Hosting is not about what you do, it’s about how you make other people feel.

Wow. She really has no idea how she’s made people feel at all. Worried for our Muslim brothers and sisters, who you got away with vilifying. Desperately sad that we missed out on what no doubt would have been a hilarious and memorable ending to the Logies had Shaun Micallef won the Gold. Tired because the Logies has run over and we’ve got working in the morning. That’ll do for a start.

Waste Not, Want Not

Five years ago War on Waste was yet another of the ABC’s attempts to make consumer affairs television entertaining. Now it’s back, and it’s not even trying to be funny. So why are we mentioning it?

We’re all used to the ABC’s endless efforts to cash in on nostalgia for things we didn’t even realise were gone. Beyond that, War on Waste is an odd reminder of an period that once defined the ABC. We’re talking, of course, about The Chaser Era.

While today it’s just one of many websites that punch out satirical headlines at a steady rate, a decade ago The Chaser dominated the non sitcom-side of ABC comedy.

Topical humour? You had The Chaser’s War on Everything, The Hamster Wheel, and The Chaser’s Media Circus. Election comedy coverage? They had a special or series each federal election for fifteen years (2001-2016). Panel shows? The Unbelievable Truth (ok, that was on Seven). Consumer affairs? The Checkout. They were on radio, they put out books, they did live tours: the “Chaser boys” were everywhere.

And now they’re not. They’re not even behind The War on Waste (that’d be Lune Media, home of a bunch of similar comedian-fronted series including Shaun Micallef’s Brain Eisteddfod), though if you read the end credits you’ll see many of their members being thanked. Still, with its mix of facts, stunts – there’s a lot of big piles of garbage being dumped in public places – and host Craig Reucassel, there’s a touch of time travel in every episode.

Exactly why The Chaser faded from our screens is… well, not really a mystery. It’s just hard to nail down. Their attempts to introduce a “next generation” never caught on. Politicians wised up to their pranks. Moving to couch-based chat with Media Circus was a flop; shows like Mad as Hell and The Weekly edged them out.

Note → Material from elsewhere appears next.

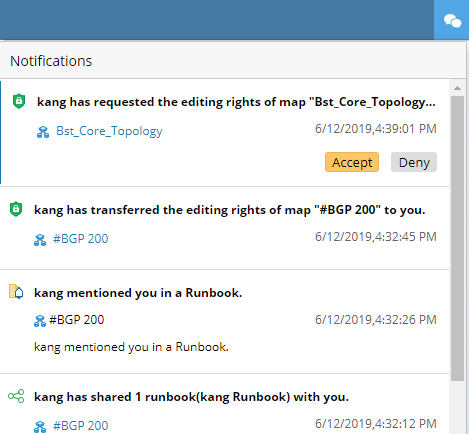Open the Bst_Core_Topology map link
The height and width of the screenshot is (434, 469).
(x=109, y=131)
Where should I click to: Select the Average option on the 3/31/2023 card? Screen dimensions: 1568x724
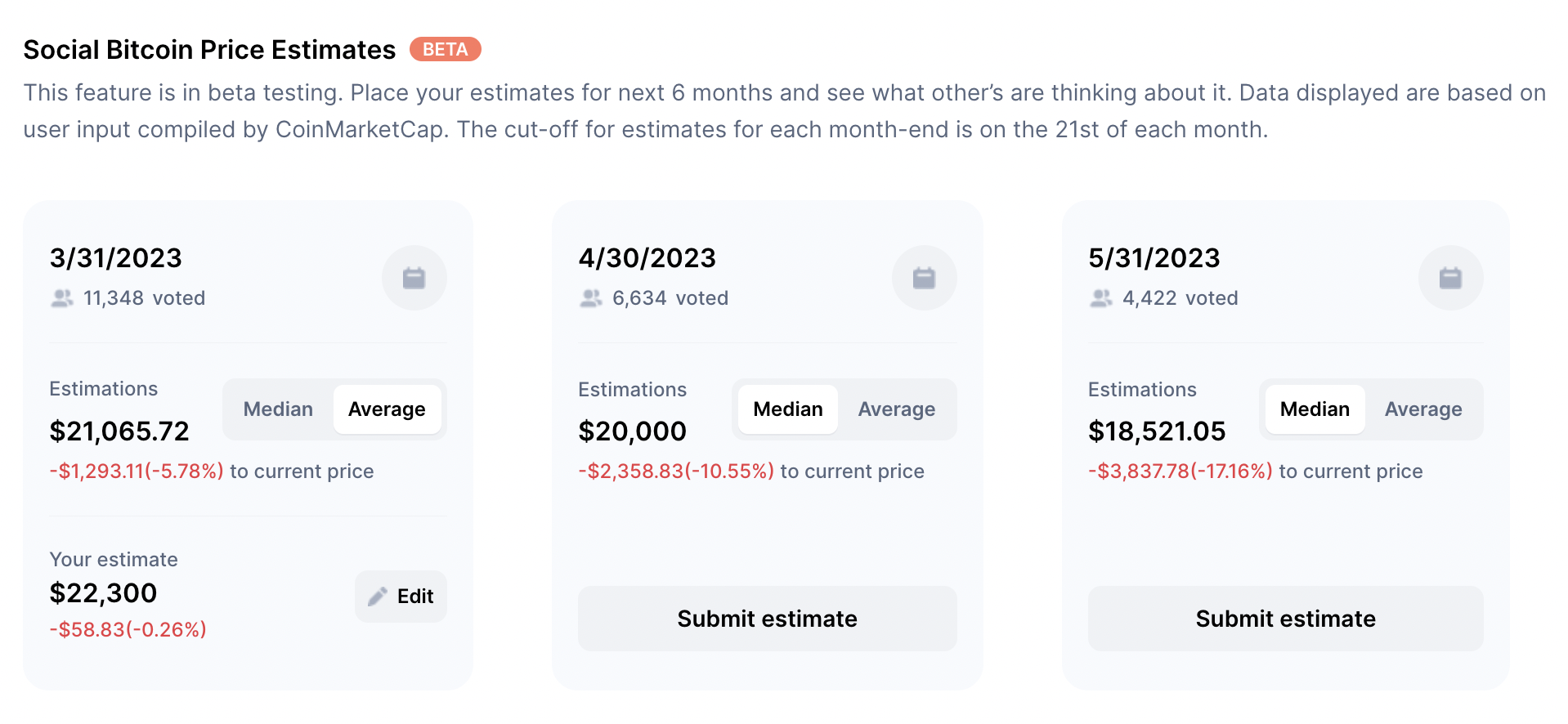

And of course, once the Abbott / Turnbull / Morrison era began it became pretty clear the ABC didn’t want people making fun of the Abbott / Turnbull / Morrison era. The Chaser’s court jester act required the support of management and the indulgence of intelligent politicans. Uh oh.

The main difference between 2013 and 2023 is that The War on Waste, like just about everything on Australian television fronted by a comedian now, isn’t even trying to be funny. The formula once used to deliver middling gags about politicans is now presenting viewers with depressing stats about trash.

Much like this blog, come to think of it. Maybe we should get Reucassel to host.

Get Your Back Side Trackside (again)

Hey look, The Back Side of Television is back, and it’s so good we actually watched every episode before coming here to tell you about it. Yeah yeah, we’ll get around to watching those other episodes of Gold Diggers later – it’s just nice to be watching an Australian comedy where you come away thinking “more, please”.

But is it a comedy? As a look back at the weird and… well, mostly just weird world of Australian television, there are plenty of moments across the six half hour episodes (now all available on Binge) where you’ll laugh. But there are a lot more moments where you’ll be more like “huh, I did not know that” or “geez, they really trashed children’s television because of Fat Cat?”

This “documentary, but with snark” approach isn’t exactly a new trend – see our earlier coverage of The Betoota Advocate Presents – and while the growing lack of actual comedy in so-called comedy programs is a bit of a downer, at least in this case the show itself is so good it doesn’t feel like we’re missing out.

Each episode features a central topic or two surrounded by a few shorter segments that are just going for laughs; edit together enough bizarre intros to Unsolved Mysteries and you’re going to strike comedy gold eventually. Beyond that, the idea is to shine some light on how television in this country is (or was) made, whether it’s the way the networks often put good series in the bin, how what you see isn’t what you get with games shows*, or the feeling that an awful lot of Australian television seems to have been based on the idea of trying to prevent anyone else from muscling in on the producers turf.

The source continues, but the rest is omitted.